The Herald spins for Cuenin too

Yesterday’s Boston Herald also had an inaccurate and slanted article about the resignation of Fr. Walter Cuenin. Just like the Globe, the Herald fails to consider that this is just Cuenin’s side of the story or to ask the obvious question: If this is what Cuenin is willing to admit to, what is he failing to disclose?

Once again we are treated to the delightful argument that it’s not a violation of the rules if (a) a body that has no right to give the money decides to give him the money and (b) the archdiocese didn’t notice the problem in previous audits. Incompetence of the auditor does not get the wrongdoer off the hook. Someone in a previous thread tried to argue that Cuenin’s case is more like Enron than Tyco since it was the Arthur Anderson accountants who missed the problem and who paid the price with their existence. Okay, but does that excuse the Enron executives? Is it really in Cuenin’s and the finance council’s best interests to compare them to Enron execs?

Another inaccuracy in the story is “the parish had paid priests a stipend before Cuenin even arrived in 1993.” Yes, all priests get paid by their parishes. It’s not the existence of a stipend, but the excessive amount that is at issue.

Several other priests who called for Law’s resignation, including the Rev. Robert Bowers of St. Catherine of Sienna in Charlestown and the Rev. Ronald Coyne of St. Albert the Great in Weymouth, have since resigned to try to spare their parishes from being closed by O’Malley.

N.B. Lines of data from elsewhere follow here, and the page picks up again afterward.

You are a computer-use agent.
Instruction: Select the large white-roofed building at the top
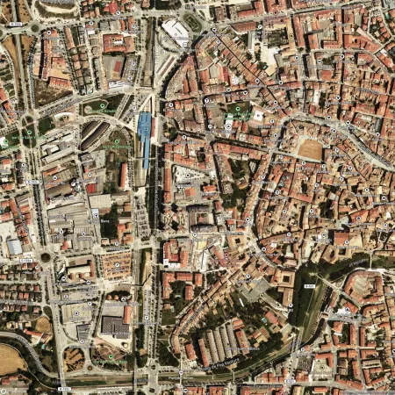click(x=176, y=32)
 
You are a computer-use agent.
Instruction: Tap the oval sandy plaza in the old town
click(x=310, y=149)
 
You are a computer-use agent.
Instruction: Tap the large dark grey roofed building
click(x=114, y=327)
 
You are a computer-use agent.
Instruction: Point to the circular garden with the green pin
click(x=104, y=107)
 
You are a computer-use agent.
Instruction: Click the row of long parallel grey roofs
click(x=221, y=342)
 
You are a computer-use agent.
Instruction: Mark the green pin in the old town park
click(x=235, y=109)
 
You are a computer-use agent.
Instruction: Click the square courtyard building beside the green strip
click(x=284, y=283)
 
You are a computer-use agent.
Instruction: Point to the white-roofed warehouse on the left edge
click(x=13, y=247)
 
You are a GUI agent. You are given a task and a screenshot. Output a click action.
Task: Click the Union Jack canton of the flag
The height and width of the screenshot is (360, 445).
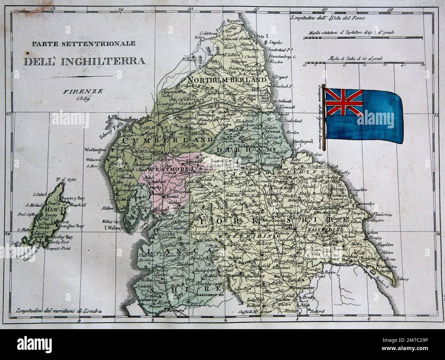pyautogui.click(x=344, y=102)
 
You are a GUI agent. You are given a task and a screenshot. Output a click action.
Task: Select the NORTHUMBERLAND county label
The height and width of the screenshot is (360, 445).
pyautogui.click(x=227, y=79)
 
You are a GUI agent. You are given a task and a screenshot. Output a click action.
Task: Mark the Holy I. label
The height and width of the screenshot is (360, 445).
pyautogui.click(x=264, y=36)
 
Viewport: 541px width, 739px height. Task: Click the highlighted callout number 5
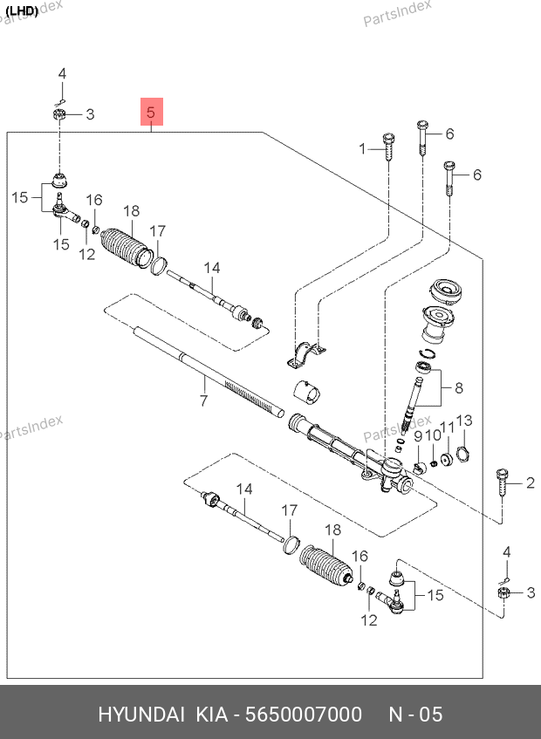click(151, 113)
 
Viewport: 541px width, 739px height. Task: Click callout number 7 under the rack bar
click(202, 401)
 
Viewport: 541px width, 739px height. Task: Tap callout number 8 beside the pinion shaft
click(459, 388)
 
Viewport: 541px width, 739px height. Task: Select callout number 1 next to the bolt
click(363, 149)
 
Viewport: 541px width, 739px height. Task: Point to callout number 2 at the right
click(529, 482)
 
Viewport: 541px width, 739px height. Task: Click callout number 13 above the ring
click(463, 421)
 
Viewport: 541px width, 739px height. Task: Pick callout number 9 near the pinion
click(417, 436)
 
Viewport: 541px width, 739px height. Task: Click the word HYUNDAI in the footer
click(140, 715)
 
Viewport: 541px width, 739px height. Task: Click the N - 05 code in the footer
click(415, 715)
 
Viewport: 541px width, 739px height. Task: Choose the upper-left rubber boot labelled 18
click(123, 247)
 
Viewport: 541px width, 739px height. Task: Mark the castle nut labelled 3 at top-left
click(60, 114)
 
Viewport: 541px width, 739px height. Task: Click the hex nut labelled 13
click(464, 454)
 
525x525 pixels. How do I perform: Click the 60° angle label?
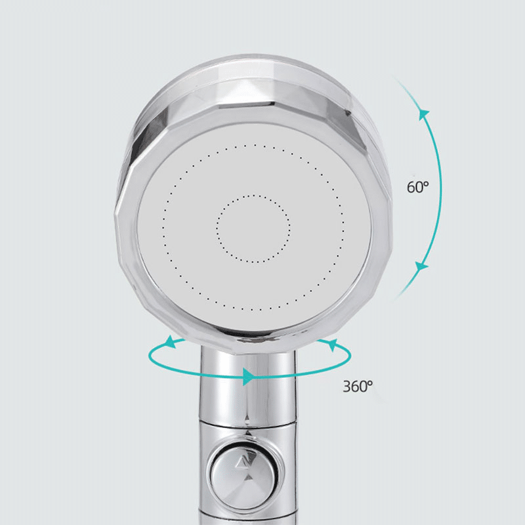[x=418, y=187]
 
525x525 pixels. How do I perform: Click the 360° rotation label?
[x=358, y=386]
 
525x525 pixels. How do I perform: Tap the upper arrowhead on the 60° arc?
[x=424, y=114]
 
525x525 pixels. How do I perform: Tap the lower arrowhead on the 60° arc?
[x=421, y=266]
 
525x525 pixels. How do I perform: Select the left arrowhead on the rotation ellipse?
[x=172, y=342]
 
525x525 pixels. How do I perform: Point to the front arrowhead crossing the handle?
[x=248, y=376]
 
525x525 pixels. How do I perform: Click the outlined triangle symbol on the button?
[x=247, y=463]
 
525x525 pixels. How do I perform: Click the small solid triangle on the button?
[x=248, y=477]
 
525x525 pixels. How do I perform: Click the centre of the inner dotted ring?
[x=253, y=228]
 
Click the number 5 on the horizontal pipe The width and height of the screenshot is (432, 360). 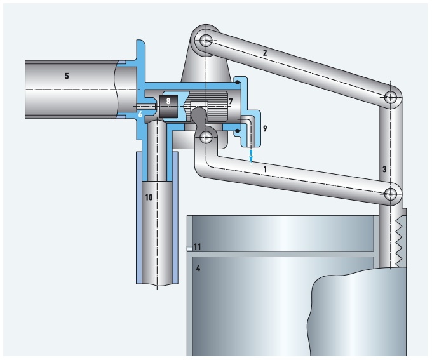[67, 76]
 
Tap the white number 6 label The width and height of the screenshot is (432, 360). [140, 114]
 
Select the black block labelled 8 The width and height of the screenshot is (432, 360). [168, 106]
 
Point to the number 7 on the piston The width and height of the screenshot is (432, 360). [231, 101]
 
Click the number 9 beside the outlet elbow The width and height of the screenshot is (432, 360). [265, 128]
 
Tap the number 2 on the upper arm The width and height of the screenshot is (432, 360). [265, 53]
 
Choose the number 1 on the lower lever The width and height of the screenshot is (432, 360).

How would resigning save their parishes? The parishes weren’t slated for closure because those pastors were there. After all, the archbishop has the power to transfer them for good cause (and believe me, there’s plenty of cause). Bowers resigned to take an open-ended leave of absence from the priesthood in a snit over his parish being selected for closing. Coyne resigned from the pastorship of his parish because the parish ceased to exist, canonically. He’s still a priest in good standing (bizarrely enough) and serves on the archdiocese’s “emergency response team” from which priests are called to fill in for parish priests who are on vacation or sick or what not.

Many others in the nearly standing-room-only congregation lashed out at O’Malley for pressuring another beloved, outspoken priest to resign in what they called a growing pattern of intimidation to quell dissent.

Can anyone point out to me any “pattern of intimidation” growing or not? I’m not seeing one. Apart from Cuenin’s resignation name one heterodox priest who has been forced out of office, even on a pretext.

That’s okay, I’ll wait while you search up the list of the poor, oppressed liberals in Boston.